• Complete the following:
**A)** Summarize the Breuer House II history in three sentences.
**B)** Carry the Breuer House II history forward from its final sentence.

Start of Text shown

When Lajkó was designing the Stillman House in 1950, he invited Rufus and Leslie Stillman over to discuss the design; Rufus reportedly said "That's the house I want built for us" when he first saw the Breuer House II. The architect I. M. Pei, a good friend of Lajkó's, said that the house often hosted parties, to which Breuer's European friends were invited. Meanwhile, the sagging of the cantilevers worsened rapidly. Pei recalled that the building was "a delightful house, but always bouncy", while the sculptor Alexander Calder had to be reminded by his wife, "Don't conga on the cantilever!" Breuer installed a retaining wall under the cantilevered section in 1951. Issues with leaking roofs and cracked walls had arisen during the 1940s not long after the house was completed, and continued into the next decade.

=== Later use ===
In 1951, the Breuers moved into their second New Canaan house, the Breuer House IV. The new house was a brick and fieldstone structure built into the landscape, and, because of the structural issues with the Breuer House II, lacked overhanging sections. The Breuer House II's second owner, the opera singer Russell Roberts, acquired it that April for $40,000. Roberts rented out the house for a decade, and during this time, round columns and posts were placed underneath the house to support it. Peter and Gertrude Robeck, a family from California who were looking to renovate a house of their own, rented the house starting in 1962 after hearing about it in a brochure. Initially, the Robeck family was skeptical about the house's modern architecture. Peter Robeck recalled realizing that the family "were madly in love with this place" after looking at a hemlock tree on the site. Roberts began looking to sell the house by 1963, and the house was sold in September 1964 to the Robeck family, who paid $54,000.

The Robeck family ultimately owned the house for three decades. During this time, they made several changes to the site; for example, in the 1960s, the Robeck family paid $70,000 for several mature trees that they then planted around the site. The family also added the garage in 1969 and the swimming pool two years later. Over the years, the Robeck family sought to expand the house, finding the layout unintuitive and the rooms cramped. Herbert Beckhard, one of Breuer's proteges, was hired to construct the rear annex between 1985 and 1988. The addition was largely set back from the original house and cannot be seen from nearby. As part of the expansion, Beckhard enlarged or added some rooms, removed some walls, and relocated an interior stair. In addition, a fieldstone cladding and larger windows were added to the lower level facade, and Beckhard may have replaced the brises-soleil shading the upper-story windows. The annex originally had perforations surrounding an apple tree; the perforations were infilled when the tree was cut down in the 1990s.

In 1994, John P. Horgan bought the house from the Robeck family. (Note: A National Park Service report gives a date of 1993.) Horgan, a venture capital investor, paid $1.1 million for what he later described as "my little gray shack". The Marcel Breuer House II was listed on the National Register of Historic Places in 2010. The next year, amid the then-recent demolitions of several modernist houses in New Canaan, Horgan obtained a preservation easement for the house. The easement, which was given to preservation group Historic New England, legally prohibited any current or future owners of the Breuer–Robeck House from demolishing it. The house was sold in 2022 to a limited liability company, 122 Sunset LLC. The company, which paid $2.75 million for the house, made the purchase on behalf of Brian and Sharon Libman.

End of Text shown
Start of Given entries

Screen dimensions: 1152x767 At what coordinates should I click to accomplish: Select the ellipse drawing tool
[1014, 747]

End of Given entries
Start of Given entries

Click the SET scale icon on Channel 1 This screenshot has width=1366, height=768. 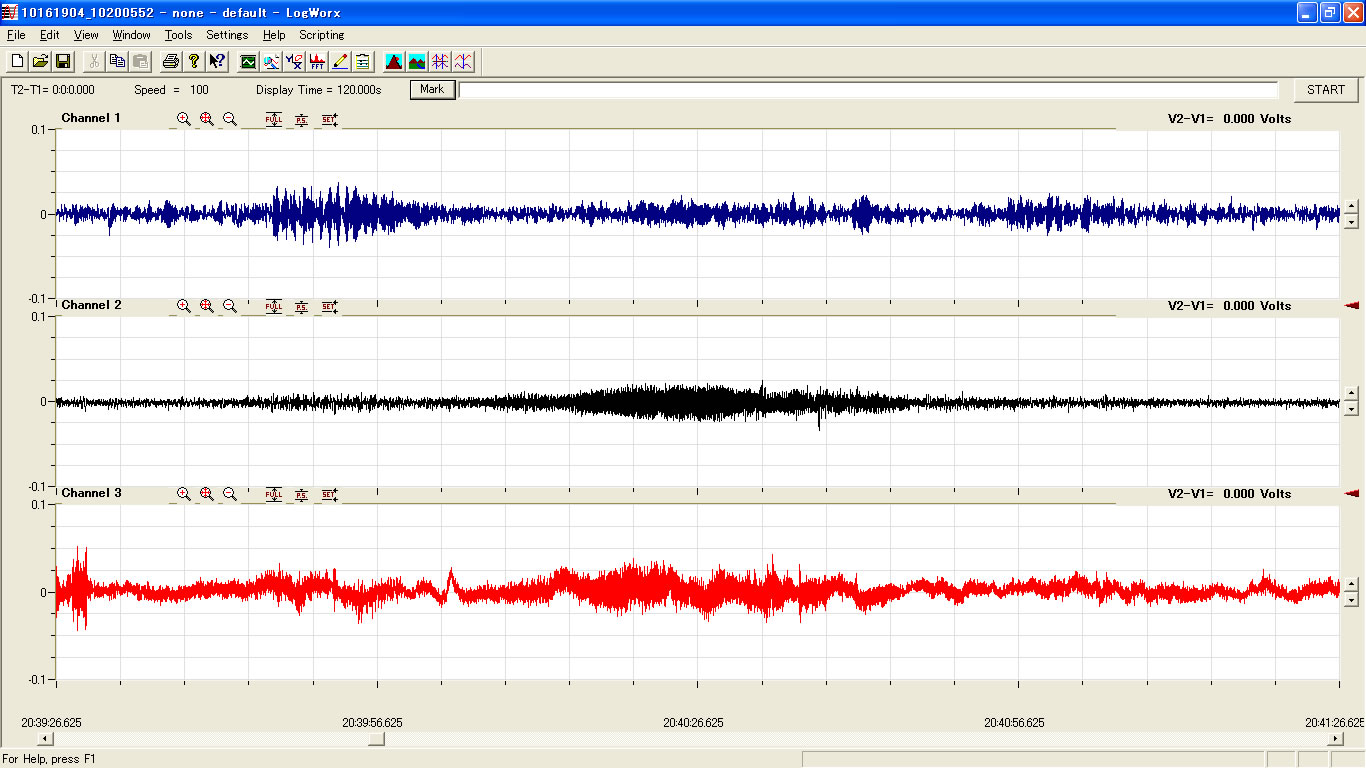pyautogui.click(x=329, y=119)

End of Given entries
Start of Given entries

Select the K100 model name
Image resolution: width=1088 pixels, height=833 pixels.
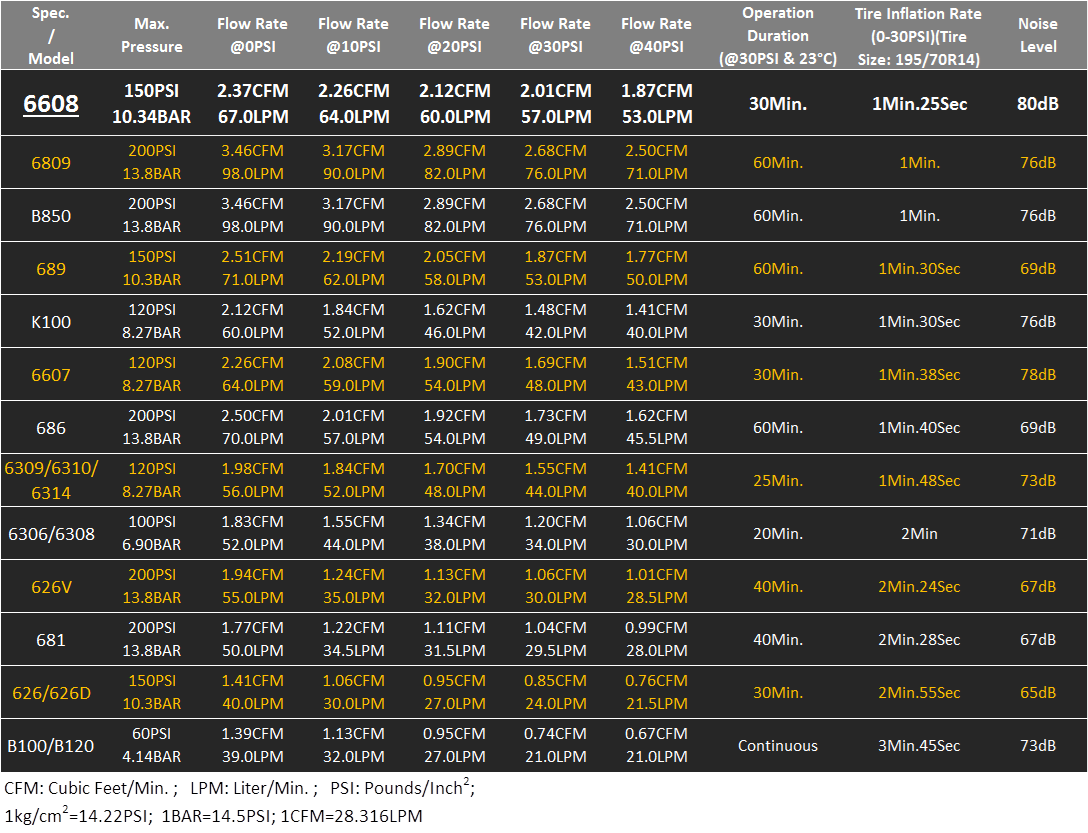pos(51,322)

End of Given entries

• Per-task answers:
**A)** The Breuer House II hosted frequent parties for Breuer's European friends, but its cantilevers sagged and it had leaking roofs and cracked walls, so a retaining wall was installed in 1951, the year the Breuers moved out and the opera singer Russell Roberts bought it. Roberts rented the house out for a decade and sold it in 1964 to the Robeck family, who over three decades planted mature trees, added a garage and a swimming pool, and hired Herbert Beckhard to build a rear annex between 1985 and 1988. John P. Horgan bought the house in 1994, it was listed on the National Register of Historic Places in 2010, Horgan obtained a preservation easement the next year that barred its demolition, and in 2022 it was sold to 122 Sunset LLC on behalf of Brian and Sharon Libman.

**B)**
== Architecture ==
The design of the house was influenced by the Bauhaus principles that had guided Marcel Breuer's early career. It is an early example of Breuer's "long house" or "long box" designs, a style he later refined with the construction of the Breuer House III in Cape Cod, Massachusetts. In designing the Breuer House II, Breuer experimented extensively with balloon framing, cantilevering the upper story outward from a set of cables. The design comports with the characteristics of Breuer's favorite style of residence, a double-height "hillside house" that could be accessed on both levels. Breuer also believed that the kitchen should be centrally located and adjacent to the laundry room, and that the children's bedrooms and playroom should also adjoin each other; these beliefs were reflected in the house's layout.

The structure is alternatively known as the Breuer–Robeck House or as the New Canaan Breuer House I to distinguish it from the family's fourth house; (Note: The "Breuer House II" name is sometimes used to refer to the fourth house (also known as the New Canaan House II, or the Breuer–Bratti House).) it is labeled Breuer House, New Canaan I, in Breuer's official papers. House Beautiful wrote in 1998 that the cantilevered structure was an example of Breuer's "purist" interpretation of Bauhaus teachings for an American setting.

=== Exterior ===
The Breuer House II is a wooden structure with steel suspension cables supporting the cantilevered upper story. The upper story protrudes on all sides from the lower story, which is embedded into the hill to its west. The main section of the house dates to 1947 and measures 74 by 20 ft across; its lower story has a footprint of 16 by 54 ft. A one-story rear addition to the west, constructed from 1985 to 1988, was designed by Breuer protegé Herbert Beckhard and measures 54 by 20 ft across. Over the years, the cantilevered section has been shored up with additional walls to deal with sagging, blunting the cantilevers' effect. Architectural Record wrote that Breuer had managed to cantilever the house's upper stories without using concrete, steel, or another heavy-duty material. The cantilevers themselves resembled Breuer's earlier design for an Isokon cantilevered chair.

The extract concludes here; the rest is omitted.